Surface layer properties of AISI 316L steel when turning under dry and with minimum quantity lubrication conditions

Abstract

The mode of application of cutting liquids in cutting processes determines the properties of the produced surface, workpiece dimensional accuracy, and tool wear, as well as the physical phenomena which occur during cutting. However, their application causes many ecological and social problems connected with environmental pollution and operator health. Their elimination or significant reduction demands a comparable machined surface quality in dry cutting conditions or with a minimized quantity of lubricant. The current paper presents results of research into the cutting process, describing the topographical surface properties obtained in dry and with minimum quantity lubrication (MQL) turning of AISI 316L steel, which have been compared with those obtained after a conventional supply of emulsion.
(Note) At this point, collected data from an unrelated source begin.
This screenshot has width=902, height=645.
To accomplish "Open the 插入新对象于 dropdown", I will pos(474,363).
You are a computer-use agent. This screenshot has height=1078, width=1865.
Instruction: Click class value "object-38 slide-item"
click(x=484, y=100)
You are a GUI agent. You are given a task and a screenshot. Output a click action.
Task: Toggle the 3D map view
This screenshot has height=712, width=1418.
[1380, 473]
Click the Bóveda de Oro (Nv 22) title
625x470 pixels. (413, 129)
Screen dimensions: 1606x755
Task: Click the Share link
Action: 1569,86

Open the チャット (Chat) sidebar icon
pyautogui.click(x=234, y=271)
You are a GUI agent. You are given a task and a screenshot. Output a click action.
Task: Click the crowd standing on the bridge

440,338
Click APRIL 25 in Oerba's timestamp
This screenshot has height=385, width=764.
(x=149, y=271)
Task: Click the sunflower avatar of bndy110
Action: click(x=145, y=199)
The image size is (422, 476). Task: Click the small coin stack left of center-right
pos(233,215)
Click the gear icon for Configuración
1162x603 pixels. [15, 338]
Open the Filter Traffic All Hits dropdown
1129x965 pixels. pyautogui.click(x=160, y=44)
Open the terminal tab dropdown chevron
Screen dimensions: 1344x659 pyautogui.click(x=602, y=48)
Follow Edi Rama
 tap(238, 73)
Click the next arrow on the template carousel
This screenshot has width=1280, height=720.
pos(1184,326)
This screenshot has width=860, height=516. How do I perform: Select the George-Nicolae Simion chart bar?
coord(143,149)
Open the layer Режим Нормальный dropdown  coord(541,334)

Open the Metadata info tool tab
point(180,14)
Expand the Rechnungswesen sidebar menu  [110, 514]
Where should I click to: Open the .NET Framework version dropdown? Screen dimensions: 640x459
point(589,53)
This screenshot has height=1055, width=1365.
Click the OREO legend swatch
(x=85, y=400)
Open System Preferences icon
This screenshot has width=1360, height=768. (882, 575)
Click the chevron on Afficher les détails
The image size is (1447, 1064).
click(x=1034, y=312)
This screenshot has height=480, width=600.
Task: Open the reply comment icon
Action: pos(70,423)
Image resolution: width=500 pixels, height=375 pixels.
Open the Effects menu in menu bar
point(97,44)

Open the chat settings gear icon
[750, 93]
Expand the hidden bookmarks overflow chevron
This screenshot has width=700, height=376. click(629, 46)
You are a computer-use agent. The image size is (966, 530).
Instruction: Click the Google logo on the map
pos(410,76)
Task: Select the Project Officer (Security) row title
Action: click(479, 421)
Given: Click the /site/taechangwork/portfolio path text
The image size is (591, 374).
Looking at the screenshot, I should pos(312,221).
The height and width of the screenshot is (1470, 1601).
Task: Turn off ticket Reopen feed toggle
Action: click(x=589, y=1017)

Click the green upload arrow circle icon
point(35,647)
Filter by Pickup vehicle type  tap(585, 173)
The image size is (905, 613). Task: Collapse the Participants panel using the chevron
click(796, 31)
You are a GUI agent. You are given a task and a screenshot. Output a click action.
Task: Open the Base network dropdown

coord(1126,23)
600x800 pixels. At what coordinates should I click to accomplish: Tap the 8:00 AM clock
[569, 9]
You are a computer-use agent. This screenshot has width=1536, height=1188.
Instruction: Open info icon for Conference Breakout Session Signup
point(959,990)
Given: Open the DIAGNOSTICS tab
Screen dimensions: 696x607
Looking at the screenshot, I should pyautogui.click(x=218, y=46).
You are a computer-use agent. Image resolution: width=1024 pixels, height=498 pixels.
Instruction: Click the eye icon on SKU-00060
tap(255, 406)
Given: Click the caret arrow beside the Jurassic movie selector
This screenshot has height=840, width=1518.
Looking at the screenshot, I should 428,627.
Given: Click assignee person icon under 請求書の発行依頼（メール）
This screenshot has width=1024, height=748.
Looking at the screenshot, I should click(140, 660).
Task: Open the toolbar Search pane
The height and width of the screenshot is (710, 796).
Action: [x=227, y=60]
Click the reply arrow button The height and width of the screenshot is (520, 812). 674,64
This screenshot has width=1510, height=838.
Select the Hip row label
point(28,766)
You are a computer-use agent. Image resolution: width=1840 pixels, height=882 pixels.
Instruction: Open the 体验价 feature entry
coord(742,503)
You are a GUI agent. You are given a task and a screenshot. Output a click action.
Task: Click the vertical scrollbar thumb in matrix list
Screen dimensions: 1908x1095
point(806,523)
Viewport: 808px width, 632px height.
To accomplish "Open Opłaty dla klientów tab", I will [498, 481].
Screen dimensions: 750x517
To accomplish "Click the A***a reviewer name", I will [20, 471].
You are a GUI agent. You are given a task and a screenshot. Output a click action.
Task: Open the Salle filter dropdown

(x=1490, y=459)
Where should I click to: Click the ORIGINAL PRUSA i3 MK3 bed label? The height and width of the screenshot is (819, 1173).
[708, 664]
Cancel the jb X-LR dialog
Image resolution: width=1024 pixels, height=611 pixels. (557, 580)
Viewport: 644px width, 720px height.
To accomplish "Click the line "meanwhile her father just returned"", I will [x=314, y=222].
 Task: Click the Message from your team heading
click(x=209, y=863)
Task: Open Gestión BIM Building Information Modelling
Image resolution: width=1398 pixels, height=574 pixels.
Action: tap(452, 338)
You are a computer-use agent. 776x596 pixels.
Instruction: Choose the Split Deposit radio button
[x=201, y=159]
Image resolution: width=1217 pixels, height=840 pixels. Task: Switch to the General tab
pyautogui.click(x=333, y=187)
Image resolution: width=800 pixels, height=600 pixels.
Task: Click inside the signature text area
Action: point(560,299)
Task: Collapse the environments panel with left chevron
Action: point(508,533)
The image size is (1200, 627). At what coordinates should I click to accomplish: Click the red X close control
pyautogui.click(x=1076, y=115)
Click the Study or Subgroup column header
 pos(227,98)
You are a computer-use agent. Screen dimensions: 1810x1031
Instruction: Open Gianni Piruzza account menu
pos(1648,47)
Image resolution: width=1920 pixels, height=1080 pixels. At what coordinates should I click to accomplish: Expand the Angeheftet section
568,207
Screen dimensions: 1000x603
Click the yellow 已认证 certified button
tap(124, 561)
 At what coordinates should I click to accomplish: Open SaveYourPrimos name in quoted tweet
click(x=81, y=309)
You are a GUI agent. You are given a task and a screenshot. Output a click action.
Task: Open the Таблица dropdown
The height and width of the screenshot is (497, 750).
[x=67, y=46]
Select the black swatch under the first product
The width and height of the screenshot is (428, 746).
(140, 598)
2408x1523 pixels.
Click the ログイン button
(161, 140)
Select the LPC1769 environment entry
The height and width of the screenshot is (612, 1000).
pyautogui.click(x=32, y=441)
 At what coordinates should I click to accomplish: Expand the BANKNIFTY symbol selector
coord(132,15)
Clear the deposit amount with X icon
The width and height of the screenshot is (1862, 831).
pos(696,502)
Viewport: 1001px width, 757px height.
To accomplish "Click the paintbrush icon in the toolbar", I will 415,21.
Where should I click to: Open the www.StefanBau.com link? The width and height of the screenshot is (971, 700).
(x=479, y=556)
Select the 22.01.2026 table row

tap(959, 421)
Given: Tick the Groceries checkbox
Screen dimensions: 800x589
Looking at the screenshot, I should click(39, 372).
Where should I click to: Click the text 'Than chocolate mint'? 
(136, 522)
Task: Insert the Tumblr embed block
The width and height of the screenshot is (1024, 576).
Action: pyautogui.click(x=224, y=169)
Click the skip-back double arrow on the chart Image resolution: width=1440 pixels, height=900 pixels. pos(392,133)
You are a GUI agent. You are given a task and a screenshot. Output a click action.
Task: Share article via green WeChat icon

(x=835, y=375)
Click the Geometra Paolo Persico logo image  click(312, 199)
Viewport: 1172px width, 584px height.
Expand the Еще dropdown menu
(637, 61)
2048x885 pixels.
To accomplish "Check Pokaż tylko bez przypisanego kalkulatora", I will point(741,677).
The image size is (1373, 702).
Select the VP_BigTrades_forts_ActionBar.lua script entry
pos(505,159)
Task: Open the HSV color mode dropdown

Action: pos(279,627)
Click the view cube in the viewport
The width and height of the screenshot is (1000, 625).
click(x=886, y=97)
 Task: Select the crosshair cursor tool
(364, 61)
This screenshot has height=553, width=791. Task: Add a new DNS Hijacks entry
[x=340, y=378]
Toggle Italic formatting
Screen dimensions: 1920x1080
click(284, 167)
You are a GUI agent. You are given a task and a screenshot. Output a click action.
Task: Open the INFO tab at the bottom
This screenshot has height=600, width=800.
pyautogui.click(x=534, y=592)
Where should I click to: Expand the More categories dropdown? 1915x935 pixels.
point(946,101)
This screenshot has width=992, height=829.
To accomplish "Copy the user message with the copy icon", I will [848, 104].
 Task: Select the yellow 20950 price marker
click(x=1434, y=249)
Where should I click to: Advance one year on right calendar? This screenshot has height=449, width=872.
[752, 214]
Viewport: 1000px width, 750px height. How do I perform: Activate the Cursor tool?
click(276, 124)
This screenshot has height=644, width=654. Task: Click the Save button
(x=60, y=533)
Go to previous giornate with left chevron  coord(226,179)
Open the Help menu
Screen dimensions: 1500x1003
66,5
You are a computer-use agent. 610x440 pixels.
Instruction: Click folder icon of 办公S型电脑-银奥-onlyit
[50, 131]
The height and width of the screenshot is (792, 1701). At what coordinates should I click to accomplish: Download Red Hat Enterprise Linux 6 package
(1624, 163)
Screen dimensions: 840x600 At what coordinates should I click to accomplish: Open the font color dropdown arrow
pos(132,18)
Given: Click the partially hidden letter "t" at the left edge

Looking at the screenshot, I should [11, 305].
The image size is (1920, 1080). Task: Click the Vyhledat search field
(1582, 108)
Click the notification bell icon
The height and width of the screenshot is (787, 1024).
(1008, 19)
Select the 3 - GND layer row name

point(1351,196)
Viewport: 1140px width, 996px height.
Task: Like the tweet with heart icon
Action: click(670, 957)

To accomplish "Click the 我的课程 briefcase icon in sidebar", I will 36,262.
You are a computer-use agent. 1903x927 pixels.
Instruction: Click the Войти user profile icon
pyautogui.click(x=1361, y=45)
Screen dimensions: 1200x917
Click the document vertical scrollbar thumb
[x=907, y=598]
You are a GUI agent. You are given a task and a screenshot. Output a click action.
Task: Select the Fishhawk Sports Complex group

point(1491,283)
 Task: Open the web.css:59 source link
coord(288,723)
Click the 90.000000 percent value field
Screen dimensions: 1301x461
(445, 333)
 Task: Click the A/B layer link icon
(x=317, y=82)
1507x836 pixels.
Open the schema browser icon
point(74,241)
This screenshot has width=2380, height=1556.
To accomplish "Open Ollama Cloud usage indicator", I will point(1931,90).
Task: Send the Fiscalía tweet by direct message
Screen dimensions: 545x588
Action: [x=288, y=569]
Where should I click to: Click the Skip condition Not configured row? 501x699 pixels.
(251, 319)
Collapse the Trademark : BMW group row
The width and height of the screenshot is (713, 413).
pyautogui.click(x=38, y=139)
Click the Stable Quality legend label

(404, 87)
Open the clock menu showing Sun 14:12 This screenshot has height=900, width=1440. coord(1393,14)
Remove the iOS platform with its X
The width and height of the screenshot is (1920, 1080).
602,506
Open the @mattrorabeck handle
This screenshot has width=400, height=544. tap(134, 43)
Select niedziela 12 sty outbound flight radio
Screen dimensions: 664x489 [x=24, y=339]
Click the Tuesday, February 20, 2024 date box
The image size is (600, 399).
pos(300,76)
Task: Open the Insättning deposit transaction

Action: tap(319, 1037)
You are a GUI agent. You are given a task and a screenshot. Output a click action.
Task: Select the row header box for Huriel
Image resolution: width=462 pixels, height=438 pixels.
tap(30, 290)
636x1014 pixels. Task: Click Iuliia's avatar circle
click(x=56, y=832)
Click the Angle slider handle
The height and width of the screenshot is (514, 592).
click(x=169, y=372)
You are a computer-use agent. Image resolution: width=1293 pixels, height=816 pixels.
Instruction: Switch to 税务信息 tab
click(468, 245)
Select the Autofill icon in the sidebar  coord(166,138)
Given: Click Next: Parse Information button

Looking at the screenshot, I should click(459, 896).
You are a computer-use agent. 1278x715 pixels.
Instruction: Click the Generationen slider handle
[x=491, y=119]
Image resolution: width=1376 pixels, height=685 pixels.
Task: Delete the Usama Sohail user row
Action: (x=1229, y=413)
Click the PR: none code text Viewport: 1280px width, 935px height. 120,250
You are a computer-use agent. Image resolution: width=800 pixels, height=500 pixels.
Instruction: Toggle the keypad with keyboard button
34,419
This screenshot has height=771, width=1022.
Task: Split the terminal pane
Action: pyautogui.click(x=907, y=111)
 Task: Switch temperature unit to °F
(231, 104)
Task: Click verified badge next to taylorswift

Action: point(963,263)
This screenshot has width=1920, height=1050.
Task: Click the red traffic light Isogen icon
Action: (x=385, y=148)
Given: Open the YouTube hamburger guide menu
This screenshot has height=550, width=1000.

Previous investigations performed on the impact of cutting environment on machined surface quality were usually made in dry or wet conditions. The surface texture was analysed on the basis of the surface roughness parameter Ra, neglecting other important surface features. For this reason surface hybrid roughness profile parameters and the Abbott–Firestone curve as well as the surface topography have been used in the present paper. The experimental results showed a considerable influence of the cutting zone environment and parameters on the cutting force, surface roughness, profile bearing ratio, and the occurrence of surface defects. The presented regression functions allow a calculation and prediction of surface roughness values as a function of cutting zone cooling and lubrication conditions and selected values of cutting parameters in the turning of AISI 316L steel.